Thanks Ika for starting this topic. As I said earlier the music of Powder was recorded much earlier. There is a story behind every piece that was created, of how it evolved through the discussion between me and the music director Vipin Mishra and how we use each music piece and its various stems.
To begin with I'll tell you something about the piece that you like the most - Face To Face.
The idea of the melody of Face To Face came from a small music piece created by R.D. Burman. Yes you read it right, the great music director. In the 1975 film Deewar R.D. Burman created a small piece and used it for a very small moment in a big scene.
Before I tell you which scene, I must tell you why Deewar.
While writing Powder I somewhat wanted to tribute Salim-Javed and their two great scripts - Sholay and Deewar - in a way about the aura that they created around their characters and the doom they were headed towards.

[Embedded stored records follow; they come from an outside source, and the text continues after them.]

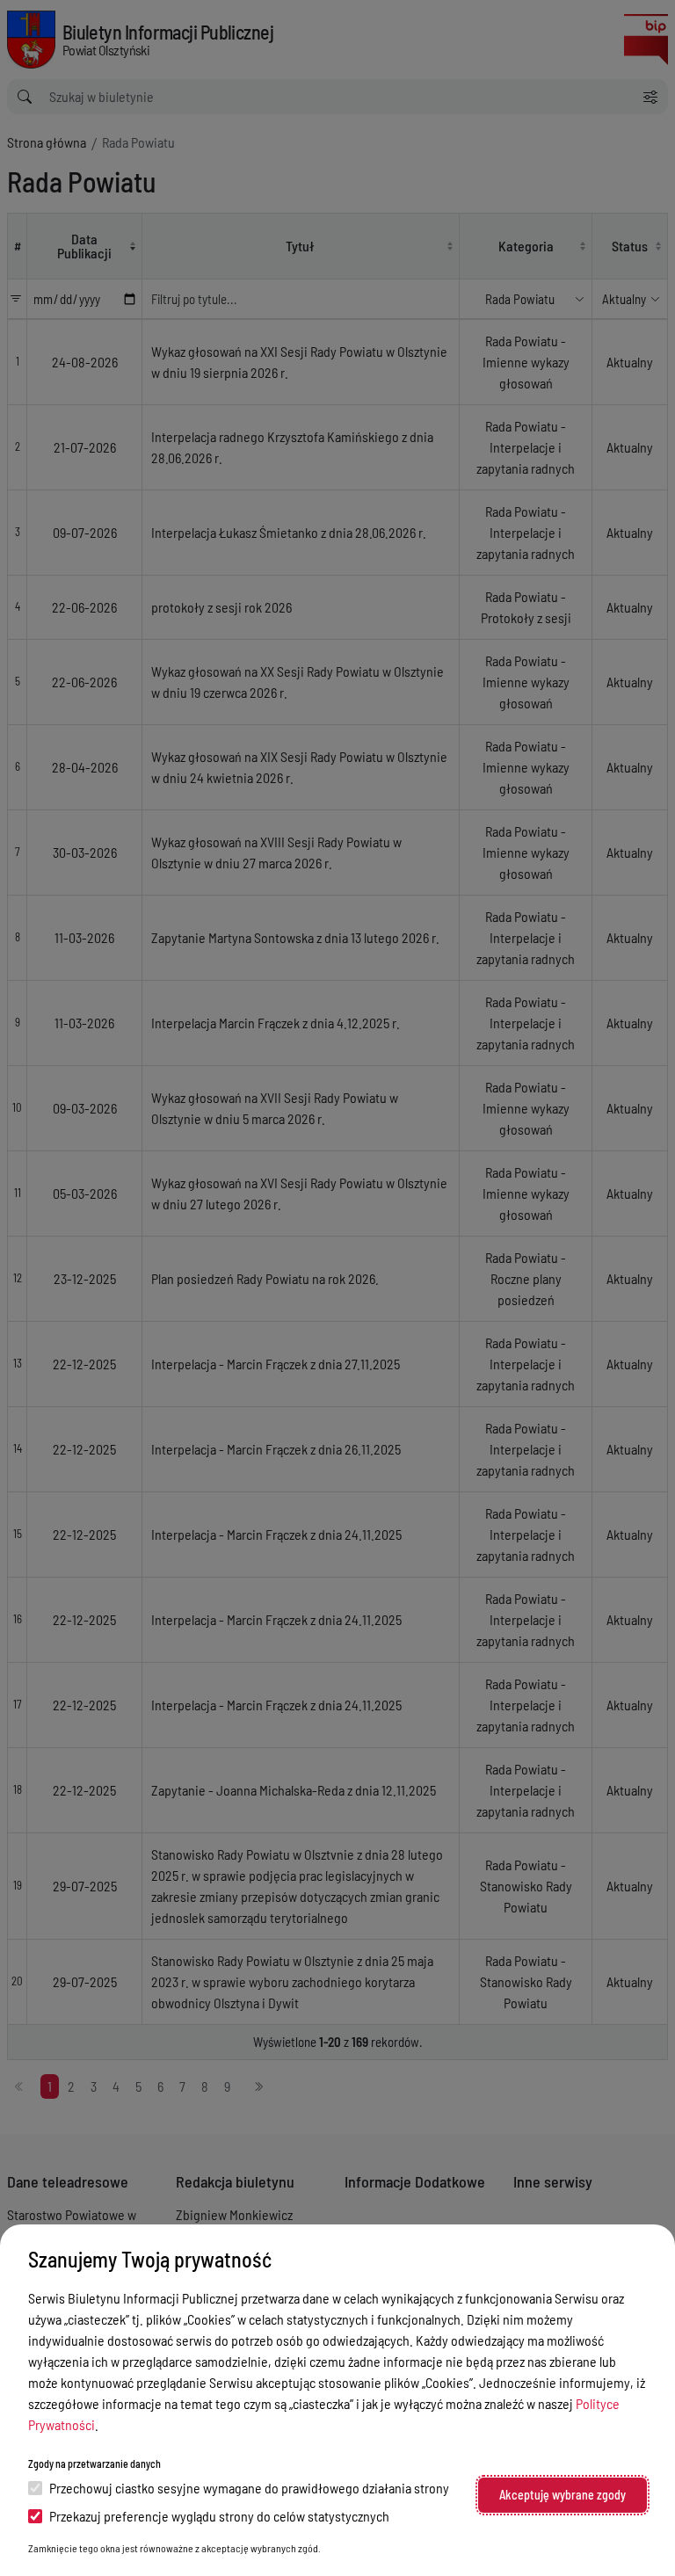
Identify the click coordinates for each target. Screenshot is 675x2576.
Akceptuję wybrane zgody (562, 2494)
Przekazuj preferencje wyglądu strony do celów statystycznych (219, 2515)
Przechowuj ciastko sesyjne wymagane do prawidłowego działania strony (249, 2487)
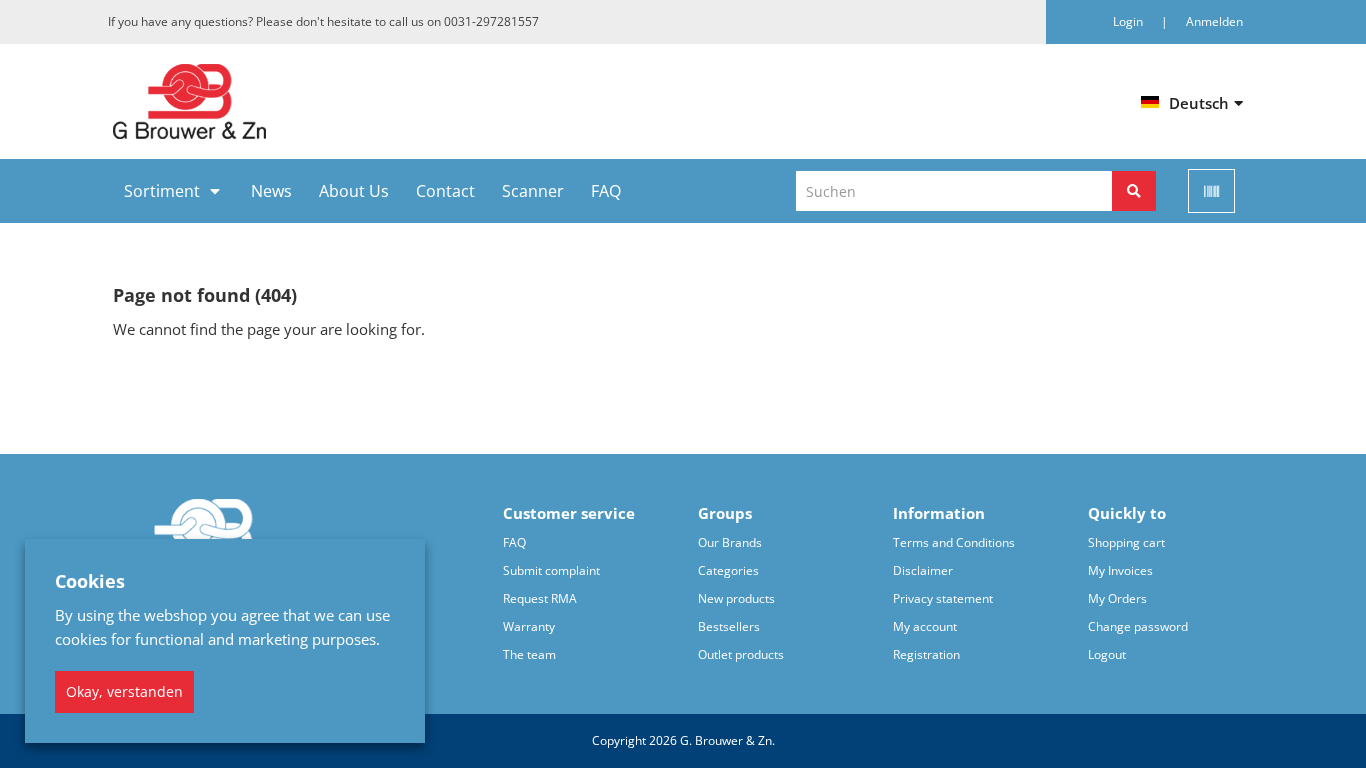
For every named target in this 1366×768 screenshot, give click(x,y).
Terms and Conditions (954, 542)
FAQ (606, 191)
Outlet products (741, 654)
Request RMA (540, 598)
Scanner (533, 191)
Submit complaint (551, 570)
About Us (354, 191)
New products (736, 598)
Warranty (529, 626)
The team (529, 654)
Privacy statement (943, 598)
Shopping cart (1126, 542)
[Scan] (1211, 191)
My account (925, 626)
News (271, 191)
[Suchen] (1134, 191)
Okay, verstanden (124, 691)
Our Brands (730, 542)
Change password (1138, 626)
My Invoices (1120, 570)
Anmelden (1214, 21)
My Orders (1117, 598)
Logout (1107, 654)
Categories (728, 570)
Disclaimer (923, 570)
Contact (445, 191)
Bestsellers (729, 626)
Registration (926, 654)
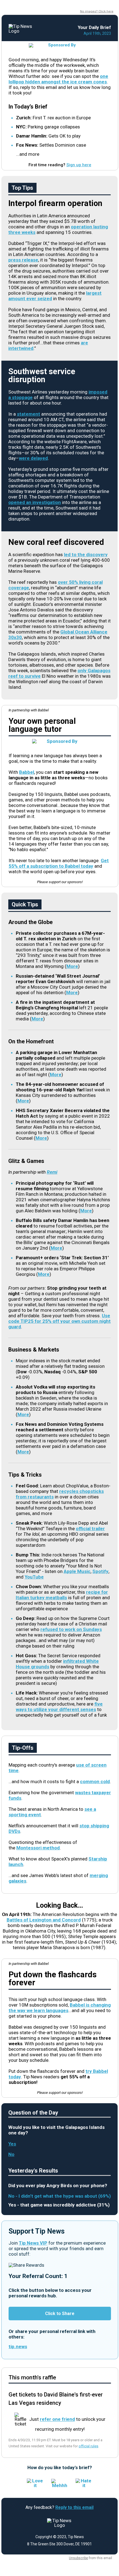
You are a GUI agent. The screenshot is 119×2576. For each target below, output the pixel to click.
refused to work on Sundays (71, 1629)
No (11, 2154)
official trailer (90, 1528)
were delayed (33, 458)
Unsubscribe (78, 2558)
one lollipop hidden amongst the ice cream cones (58, 79)
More (72, 966)
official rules (88, 2446)
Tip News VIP (33, 2243)
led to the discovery (86, 554)
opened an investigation (34, 502)
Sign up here (78, 164)
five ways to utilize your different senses (59, 1706)
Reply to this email (74, 2507)
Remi (52, 1172)
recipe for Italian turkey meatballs (62, 1594)
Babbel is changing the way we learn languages (60, 2007)
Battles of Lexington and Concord (44, 1920)
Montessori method (38, 1848)
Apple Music (77, 1571)
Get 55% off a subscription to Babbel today (59, 863)
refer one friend (57, 2419)
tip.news (18, 2346)
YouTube (34, 1577)
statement (28, 414)
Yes (12, 2144)
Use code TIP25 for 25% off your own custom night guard (59, 1321)
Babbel (26, 772)
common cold (95, 1781)
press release (23, 260)
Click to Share (59, 2313)
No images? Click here (96, 11)
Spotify (100, 1571)
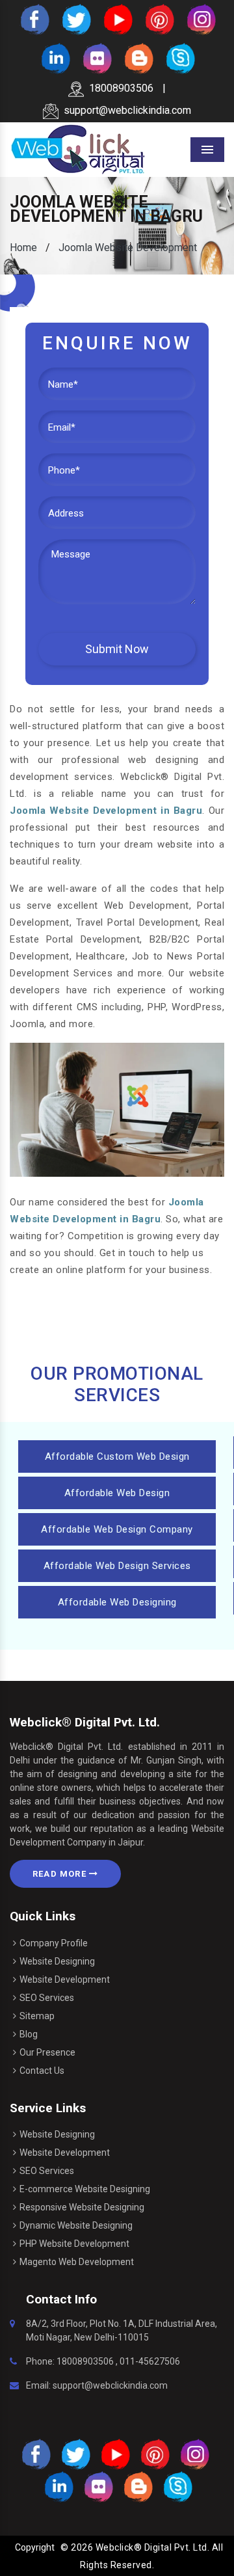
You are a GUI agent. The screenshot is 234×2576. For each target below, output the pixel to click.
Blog (29, 2034)
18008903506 (121, 88)
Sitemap (37, 2016)
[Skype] (179, 57)
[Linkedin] (54, 57)
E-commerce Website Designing (85, 2189)
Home (23, 247)
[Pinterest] (158, 18)
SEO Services (47, 1997)
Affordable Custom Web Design (117, 1456)
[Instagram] (200, 18)
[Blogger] (138, 57)
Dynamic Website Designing (76, 2225)
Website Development (65, 1979)
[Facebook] (34, 18)
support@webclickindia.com (127, 110)
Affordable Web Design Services (117, 1566)
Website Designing (57, 1961)
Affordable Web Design (117, 1493)
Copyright (35, 2547)
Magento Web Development (77, 2262)
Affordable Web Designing (117, 1602)
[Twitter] (75, 18)
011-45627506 (150, 2361)
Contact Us (42, 2070)
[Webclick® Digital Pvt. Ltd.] (78, 148)
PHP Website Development (74, 2243)
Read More (60, 1874)
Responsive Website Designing (82, 2207)
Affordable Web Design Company (117, 1529)
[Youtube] (117, 18)
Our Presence (47, 2052)
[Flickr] (96, 57)
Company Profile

So when it came to picking one music piece that will have a reference to Usmaan and Ansari's past, I asked Vipin to listen to the piece from Dewaar which plays when Amitabh Bachchan and Shashi Kapoor met under the bridge (remember the famous scene that had the dialog Mere Paas Maa Hai). The music piece kicks in after Shahsi Kapoor says Mujrim Bhai Ka Bhes badal ke bol raha hai and stays on roughly for 60 seconds thereafter.
I asked Vipin to create the same texture of past. The same of late seventies. Around the time when Usmaan and Ansari would have juts started out, when they were young in their respective fields, a time where they hadn't met. They would meet 10 years later. But their formative years lay back in late seventies, the peak of gold and electronic smuggling. Apart from the texture of seventies, the piece also had tragedy and feel of drifting apart, mood of differences creeping in.
Vipin studied the piece and came with an original melody, which in a note or two makes a fleeting reference to the original.
If you hear Face To Face from the audio file and Deewar's piece you will understand the creation at play.